Rudy Rucker: Software, Wetware (No.)


Walter Jon Williams actually wrote the Hardwired expansion to CP2020 himself. Sadly, his writeups of his own characters all have super-humanly high stats. It had better drug rules than the ‘don’t do drugs’ main book. I’m still kicking myself for not having bought the super-rare When Gravity Fails expansion, which would, in addition to setting info, presumably have better bio-sculpting rules.

This is not Cyberpunk, but… Peter F. Hamilton.

Read it. Is ok. But not excellent.

Anybody read the Vorkosigan series, by Lois McMaster Bujold? I read one; I really liked it. Are the others worthwhile?
(Alessan: Absolutely! I love Zelazny – “Lord of Light” is one of my favorite books evar!)

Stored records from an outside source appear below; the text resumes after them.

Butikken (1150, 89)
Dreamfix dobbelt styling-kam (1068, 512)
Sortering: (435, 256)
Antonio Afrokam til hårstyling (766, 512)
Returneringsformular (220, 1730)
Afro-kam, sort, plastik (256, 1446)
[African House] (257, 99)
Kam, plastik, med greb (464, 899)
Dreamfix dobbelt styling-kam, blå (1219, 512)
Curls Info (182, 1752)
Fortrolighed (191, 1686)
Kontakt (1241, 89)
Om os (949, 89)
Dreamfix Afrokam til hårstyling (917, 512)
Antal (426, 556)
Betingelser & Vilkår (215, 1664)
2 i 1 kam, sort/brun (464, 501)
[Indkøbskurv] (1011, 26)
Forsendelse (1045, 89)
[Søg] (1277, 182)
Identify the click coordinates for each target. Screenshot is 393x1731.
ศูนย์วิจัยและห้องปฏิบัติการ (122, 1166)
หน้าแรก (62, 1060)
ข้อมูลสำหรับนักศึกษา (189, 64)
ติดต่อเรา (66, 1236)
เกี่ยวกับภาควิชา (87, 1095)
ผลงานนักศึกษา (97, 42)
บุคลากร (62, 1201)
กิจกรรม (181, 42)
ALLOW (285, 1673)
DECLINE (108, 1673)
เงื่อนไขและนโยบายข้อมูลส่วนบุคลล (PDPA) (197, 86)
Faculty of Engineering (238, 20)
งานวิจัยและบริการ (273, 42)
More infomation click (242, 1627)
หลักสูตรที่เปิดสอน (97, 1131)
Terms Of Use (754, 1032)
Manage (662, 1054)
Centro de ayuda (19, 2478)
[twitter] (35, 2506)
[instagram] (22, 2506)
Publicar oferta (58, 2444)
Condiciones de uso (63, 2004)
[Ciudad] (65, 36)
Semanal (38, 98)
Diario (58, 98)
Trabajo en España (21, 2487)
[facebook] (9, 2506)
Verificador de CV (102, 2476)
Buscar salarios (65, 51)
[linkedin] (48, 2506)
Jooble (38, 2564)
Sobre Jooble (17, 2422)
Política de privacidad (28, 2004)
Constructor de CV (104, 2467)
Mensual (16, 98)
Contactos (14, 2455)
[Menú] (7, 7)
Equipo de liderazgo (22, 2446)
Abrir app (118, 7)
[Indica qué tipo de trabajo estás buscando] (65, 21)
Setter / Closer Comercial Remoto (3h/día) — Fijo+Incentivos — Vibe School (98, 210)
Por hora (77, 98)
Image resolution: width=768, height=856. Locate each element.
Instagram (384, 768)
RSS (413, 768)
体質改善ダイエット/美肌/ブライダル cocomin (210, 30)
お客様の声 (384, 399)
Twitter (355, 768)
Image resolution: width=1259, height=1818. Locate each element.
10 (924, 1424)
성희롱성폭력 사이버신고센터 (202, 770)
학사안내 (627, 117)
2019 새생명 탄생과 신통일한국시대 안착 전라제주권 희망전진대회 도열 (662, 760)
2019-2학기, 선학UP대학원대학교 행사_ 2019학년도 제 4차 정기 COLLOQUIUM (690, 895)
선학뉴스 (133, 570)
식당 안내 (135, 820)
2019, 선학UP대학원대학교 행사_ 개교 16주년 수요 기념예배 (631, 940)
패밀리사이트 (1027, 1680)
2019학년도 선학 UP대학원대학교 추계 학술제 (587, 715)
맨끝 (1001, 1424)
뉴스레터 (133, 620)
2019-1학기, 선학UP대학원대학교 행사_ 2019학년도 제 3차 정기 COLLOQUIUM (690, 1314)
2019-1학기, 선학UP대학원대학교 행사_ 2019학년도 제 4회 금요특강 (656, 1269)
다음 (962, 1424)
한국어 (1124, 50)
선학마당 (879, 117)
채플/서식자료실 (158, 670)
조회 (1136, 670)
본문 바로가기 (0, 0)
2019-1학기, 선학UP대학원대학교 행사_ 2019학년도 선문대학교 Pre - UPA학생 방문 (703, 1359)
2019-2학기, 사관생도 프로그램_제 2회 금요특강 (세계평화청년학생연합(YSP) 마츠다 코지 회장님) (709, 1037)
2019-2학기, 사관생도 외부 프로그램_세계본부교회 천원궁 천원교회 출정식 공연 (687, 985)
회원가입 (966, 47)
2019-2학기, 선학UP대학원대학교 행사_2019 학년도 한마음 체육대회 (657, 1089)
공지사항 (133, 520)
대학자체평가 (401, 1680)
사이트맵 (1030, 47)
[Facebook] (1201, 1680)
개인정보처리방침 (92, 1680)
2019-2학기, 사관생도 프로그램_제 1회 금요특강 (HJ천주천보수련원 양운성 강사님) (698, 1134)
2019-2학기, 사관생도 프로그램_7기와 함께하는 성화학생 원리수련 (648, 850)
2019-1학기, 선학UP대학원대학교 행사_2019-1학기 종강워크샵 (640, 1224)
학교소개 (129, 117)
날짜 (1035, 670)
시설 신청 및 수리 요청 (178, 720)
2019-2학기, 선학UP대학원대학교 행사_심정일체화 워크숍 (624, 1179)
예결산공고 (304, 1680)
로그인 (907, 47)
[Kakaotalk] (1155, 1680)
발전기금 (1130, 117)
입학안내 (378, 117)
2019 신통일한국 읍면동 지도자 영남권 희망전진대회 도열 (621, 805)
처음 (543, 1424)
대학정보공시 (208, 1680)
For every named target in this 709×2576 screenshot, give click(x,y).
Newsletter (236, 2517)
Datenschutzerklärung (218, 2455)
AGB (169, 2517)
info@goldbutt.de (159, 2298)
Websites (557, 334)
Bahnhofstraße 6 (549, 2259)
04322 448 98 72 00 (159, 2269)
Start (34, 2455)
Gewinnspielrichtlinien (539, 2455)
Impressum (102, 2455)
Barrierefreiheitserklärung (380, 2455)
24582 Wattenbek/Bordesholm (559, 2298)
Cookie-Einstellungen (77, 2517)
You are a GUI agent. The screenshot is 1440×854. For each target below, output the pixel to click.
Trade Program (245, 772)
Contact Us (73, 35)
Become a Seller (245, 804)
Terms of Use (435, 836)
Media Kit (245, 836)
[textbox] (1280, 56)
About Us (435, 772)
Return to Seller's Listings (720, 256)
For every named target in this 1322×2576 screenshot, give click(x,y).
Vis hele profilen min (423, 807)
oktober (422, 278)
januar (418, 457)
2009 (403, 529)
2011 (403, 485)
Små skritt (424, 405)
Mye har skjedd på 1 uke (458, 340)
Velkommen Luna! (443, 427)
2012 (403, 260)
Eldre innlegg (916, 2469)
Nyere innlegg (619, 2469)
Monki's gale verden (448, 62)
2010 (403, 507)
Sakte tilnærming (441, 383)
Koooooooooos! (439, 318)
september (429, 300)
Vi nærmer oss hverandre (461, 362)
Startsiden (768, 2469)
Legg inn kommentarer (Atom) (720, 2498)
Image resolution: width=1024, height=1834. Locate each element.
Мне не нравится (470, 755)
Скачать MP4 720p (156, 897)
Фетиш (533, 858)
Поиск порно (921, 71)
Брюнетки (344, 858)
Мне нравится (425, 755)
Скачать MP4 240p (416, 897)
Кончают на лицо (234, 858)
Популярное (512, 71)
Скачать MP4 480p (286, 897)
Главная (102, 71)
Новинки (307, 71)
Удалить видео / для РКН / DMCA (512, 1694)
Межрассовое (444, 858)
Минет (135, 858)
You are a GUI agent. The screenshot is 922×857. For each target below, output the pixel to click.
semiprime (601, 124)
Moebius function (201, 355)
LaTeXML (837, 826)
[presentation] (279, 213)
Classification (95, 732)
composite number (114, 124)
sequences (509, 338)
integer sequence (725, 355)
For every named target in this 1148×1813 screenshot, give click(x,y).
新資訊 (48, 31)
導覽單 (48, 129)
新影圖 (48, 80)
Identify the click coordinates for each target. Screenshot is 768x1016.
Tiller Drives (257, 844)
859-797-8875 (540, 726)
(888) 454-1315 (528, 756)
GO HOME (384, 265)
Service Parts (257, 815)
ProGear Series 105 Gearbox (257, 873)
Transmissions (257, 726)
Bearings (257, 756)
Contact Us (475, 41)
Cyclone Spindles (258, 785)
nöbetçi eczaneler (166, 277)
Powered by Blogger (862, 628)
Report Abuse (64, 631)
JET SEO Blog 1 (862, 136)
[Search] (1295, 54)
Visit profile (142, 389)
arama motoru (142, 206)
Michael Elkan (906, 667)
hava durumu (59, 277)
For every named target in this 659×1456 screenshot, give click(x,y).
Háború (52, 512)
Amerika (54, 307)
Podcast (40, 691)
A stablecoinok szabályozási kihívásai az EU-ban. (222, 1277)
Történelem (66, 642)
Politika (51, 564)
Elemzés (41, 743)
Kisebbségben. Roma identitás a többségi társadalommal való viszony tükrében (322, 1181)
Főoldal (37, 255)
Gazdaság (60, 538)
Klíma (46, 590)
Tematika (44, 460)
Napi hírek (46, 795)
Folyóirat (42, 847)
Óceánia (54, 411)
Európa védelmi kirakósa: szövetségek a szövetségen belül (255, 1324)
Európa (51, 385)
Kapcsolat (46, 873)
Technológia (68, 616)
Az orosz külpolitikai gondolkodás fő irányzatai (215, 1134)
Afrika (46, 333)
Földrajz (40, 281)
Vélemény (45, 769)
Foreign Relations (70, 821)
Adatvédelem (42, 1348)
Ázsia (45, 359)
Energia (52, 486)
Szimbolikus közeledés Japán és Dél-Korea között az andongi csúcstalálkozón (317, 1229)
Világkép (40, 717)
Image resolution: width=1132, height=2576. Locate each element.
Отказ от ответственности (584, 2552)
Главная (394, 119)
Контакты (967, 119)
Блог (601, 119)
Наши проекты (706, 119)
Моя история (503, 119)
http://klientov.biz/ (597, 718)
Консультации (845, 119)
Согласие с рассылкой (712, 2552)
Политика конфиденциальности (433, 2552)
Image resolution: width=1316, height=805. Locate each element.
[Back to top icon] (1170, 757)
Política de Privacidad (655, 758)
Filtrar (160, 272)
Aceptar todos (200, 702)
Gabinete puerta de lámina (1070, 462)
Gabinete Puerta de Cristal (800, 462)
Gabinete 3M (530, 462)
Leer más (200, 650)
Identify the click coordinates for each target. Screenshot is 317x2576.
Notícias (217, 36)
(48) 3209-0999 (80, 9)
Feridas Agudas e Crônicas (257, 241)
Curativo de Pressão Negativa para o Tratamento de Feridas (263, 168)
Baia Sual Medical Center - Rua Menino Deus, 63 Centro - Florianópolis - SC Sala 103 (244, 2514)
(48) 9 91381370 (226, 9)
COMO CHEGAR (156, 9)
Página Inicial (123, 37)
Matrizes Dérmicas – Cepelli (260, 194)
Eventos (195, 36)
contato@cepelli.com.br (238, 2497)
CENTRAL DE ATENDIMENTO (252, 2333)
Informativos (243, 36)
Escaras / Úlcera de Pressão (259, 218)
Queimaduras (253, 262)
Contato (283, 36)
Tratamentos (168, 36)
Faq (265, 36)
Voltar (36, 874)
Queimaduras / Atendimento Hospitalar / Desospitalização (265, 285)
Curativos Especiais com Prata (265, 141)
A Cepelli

One of my favorite series - I’ve read them all and enjoyed them very much.

Agreed, but I never though of him as cyberpunk. The Corwin Amber books are very good.

Wow, looks good. I will check out “the Reality Dysfunction,” I think.

Mel Odom’s Stalker Analog was okay.

I recommend Bruce Sterling, but he’s not to everyone’s taste. Try Heavy Weather.

Currently reading “The Windup Girl” by Paolo Bacigualpi (sp?). Future Earth when hydrocarbon fuels are largely gone, genetically modified foods have gone off the rails and global societies have shrunk to smaller, more protectionist enclaves. Lots of texture, not bad at all.

Do the Altered Carbon novels count as cyberpunk? Probably not, hrm.